● **SOURCE PASSAGE**

========================

People like Sammy Davis Jr. personified this amazing triple threat – a complete showman. He taps and he drums, and he sings, and it was just everything we wanted to be when we grew up. We really wanted to capture that flavour of best mates having fun on stage and hopefully the audience went with us. It’s a real pleasure to be on stage, not once have I thought it became stale or boring.

I think it’s always good when you have such a clear focus and energy for your piece. Is there a favourite number that you’ve developed that you always love coming back to?

It feels really personal because we all had a hand in creating it. At the moment there’s a great bit when one of the cast are on a cajon (rock box) and they tap out rhythms while we tap along to it, we jam and then incorporate songs kind of like the way a conductor would with a band.

We’ve taken some pop songs like Bruno Mars, Beyonce and Ed Sheeran that we’ve put to horns and “swungified” that. We have had audiences from like 8 to 80, people who used to tap, or wish they still could. Lots of older patrons who love the classics, and then there’s the husbands who get dragged along and they say, “Oh I didn’t think I’d love that as much as I did!”

You’ve kind of touched on it already but what can audiences expect from the Night at the Barracks performance?

========================

● **RECORDS**
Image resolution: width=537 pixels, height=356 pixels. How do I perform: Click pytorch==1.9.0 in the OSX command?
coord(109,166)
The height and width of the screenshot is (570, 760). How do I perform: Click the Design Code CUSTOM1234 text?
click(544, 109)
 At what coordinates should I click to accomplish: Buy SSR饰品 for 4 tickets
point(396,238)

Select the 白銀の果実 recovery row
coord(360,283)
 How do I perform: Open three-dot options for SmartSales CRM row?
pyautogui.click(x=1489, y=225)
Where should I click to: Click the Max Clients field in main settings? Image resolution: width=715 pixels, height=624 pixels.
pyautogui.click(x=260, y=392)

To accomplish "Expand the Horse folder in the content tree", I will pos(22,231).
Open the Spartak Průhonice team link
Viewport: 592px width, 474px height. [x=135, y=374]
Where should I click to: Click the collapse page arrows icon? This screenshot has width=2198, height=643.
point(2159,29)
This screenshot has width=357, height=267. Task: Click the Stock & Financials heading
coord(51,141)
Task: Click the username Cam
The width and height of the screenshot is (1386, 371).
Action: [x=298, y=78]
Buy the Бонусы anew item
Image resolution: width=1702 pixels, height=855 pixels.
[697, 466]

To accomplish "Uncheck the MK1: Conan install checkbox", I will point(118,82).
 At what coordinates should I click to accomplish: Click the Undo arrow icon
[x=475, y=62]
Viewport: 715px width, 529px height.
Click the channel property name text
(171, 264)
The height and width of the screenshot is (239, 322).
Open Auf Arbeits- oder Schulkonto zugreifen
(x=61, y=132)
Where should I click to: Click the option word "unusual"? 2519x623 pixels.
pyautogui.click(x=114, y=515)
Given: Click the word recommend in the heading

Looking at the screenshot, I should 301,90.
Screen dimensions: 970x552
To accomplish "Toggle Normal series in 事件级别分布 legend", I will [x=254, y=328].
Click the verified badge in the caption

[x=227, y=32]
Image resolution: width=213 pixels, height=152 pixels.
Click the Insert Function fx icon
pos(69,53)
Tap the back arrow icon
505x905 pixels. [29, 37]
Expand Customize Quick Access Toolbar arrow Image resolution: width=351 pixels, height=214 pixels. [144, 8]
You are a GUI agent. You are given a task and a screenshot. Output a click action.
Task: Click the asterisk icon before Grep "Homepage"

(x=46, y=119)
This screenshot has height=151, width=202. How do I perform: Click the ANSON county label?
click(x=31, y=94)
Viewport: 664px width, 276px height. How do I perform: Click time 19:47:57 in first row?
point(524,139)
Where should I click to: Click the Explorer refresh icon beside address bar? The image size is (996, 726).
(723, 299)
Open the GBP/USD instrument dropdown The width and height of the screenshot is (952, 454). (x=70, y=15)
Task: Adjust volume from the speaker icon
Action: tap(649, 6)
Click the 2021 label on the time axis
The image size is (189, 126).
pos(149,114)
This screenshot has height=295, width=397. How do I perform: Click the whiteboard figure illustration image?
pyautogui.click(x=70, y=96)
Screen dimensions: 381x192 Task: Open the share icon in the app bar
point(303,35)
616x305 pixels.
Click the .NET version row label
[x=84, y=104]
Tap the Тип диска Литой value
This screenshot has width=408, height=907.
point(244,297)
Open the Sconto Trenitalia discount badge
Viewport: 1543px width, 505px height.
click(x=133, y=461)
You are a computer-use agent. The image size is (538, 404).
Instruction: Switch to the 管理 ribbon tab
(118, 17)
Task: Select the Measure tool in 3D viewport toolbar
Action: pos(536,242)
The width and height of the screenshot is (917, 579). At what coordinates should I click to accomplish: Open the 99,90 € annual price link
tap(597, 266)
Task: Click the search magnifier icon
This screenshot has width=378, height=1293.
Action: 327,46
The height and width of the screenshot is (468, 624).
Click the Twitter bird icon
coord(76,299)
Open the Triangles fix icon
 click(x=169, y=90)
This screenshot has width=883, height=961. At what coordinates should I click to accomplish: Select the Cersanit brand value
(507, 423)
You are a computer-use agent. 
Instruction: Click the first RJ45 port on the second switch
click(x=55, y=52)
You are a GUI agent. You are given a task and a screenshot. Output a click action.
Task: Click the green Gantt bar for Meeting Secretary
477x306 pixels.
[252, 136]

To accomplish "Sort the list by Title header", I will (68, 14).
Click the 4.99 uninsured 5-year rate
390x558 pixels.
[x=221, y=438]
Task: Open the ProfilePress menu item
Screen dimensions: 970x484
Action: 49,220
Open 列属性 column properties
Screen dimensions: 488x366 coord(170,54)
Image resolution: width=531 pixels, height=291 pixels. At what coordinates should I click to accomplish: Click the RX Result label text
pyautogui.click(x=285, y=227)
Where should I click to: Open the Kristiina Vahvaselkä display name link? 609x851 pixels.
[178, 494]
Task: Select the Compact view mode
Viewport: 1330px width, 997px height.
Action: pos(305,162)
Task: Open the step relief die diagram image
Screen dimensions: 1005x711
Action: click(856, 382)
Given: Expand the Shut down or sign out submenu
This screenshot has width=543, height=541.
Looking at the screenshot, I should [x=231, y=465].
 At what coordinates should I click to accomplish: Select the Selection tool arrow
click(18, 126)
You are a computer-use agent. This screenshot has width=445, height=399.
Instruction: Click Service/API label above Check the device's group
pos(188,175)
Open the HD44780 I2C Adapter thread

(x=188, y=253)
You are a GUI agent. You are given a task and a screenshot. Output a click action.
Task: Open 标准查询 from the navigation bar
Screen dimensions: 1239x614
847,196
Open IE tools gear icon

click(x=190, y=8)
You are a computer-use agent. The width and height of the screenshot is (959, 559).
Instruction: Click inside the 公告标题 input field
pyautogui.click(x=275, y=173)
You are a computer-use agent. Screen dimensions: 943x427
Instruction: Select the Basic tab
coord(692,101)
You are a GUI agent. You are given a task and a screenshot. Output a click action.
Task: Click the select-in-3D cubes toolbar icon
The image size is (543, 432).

========================

● **PROBLEMS AND TASKS**
1. Condense the paragraph of the interview that begins "We’ve taken some pop songs" into a shorter version that keeps its main facts.
2. Copy the interview word for word from "People like Sammy" up to and including "stale or boring.".
The listing is separate material and has no connection to the interview.

● **RESULTS OF THE TASKS**
1. The performers took pop songs by artists such as Bruno Mars, Beyonce and Ed Sheeran, set them to horns and "swungified" them. Audiences have ranged from about 8 to 80. They include people who used to tap or wish they still could, older patrons who love the classics, and husbands who get dragged along and find they enjoyed it more than they expected.

2.
People like Sammy Davis Jr. personified this amazing triple threat – a complete showman. He taps and he drums, and he sings, and it was just everything we wanted to be when we grew up. We really wanted to capture that flavour of best mates having fun on stage and hopefully the audience went with us. It’s a real pleasure to be on stage, not once have I thought it became stale or boring.